* [BRIEF]: The response must consist of the lines from the one holding "The height and" through the final line of the entries, given again exactly and without any pictures.

[Collected data]

********

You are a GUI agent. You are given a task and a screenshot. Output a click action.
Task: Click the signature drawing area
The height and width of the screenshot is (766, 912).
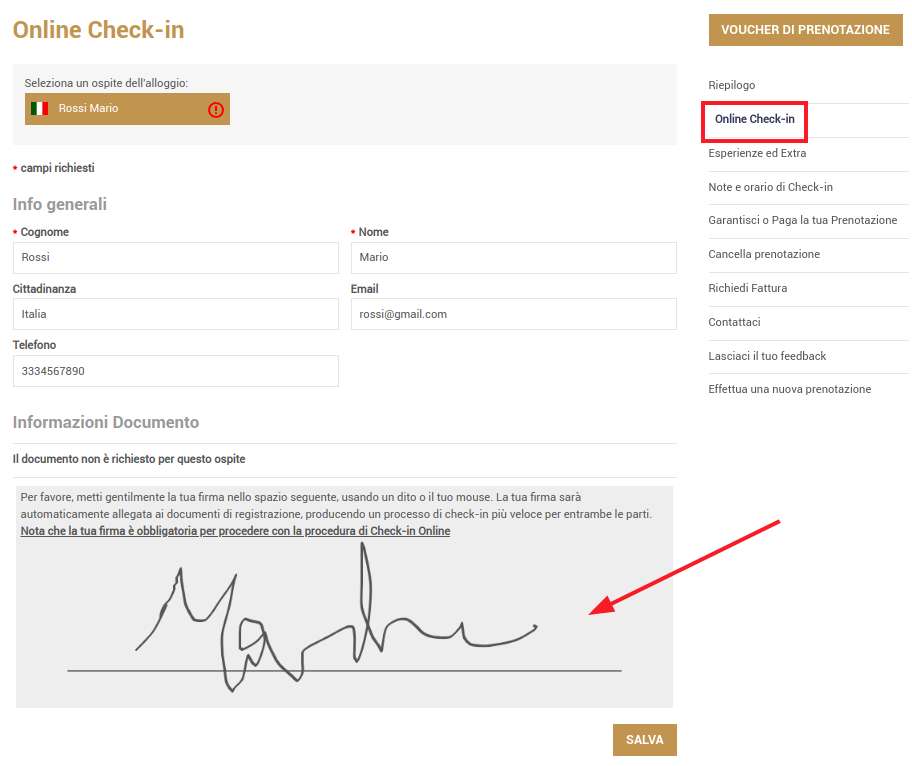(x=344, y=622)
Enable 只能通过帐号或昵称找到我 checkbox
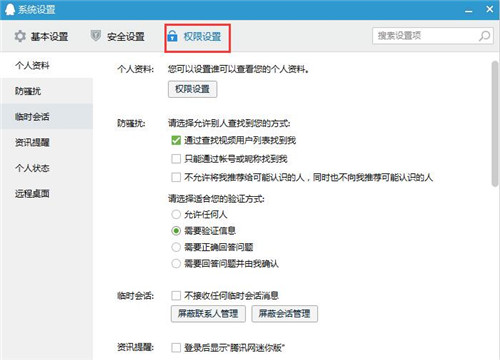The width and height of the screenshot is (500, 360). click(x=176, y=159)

********

* [ANSWER BOX]:
The height and width of the screenshot is (766, 912).
(x=344, y=622)
Enable 只能通过帐号或昵称找到我 checkbox
The width and height of the screenshot is (500, 360). click(x=176, y=159)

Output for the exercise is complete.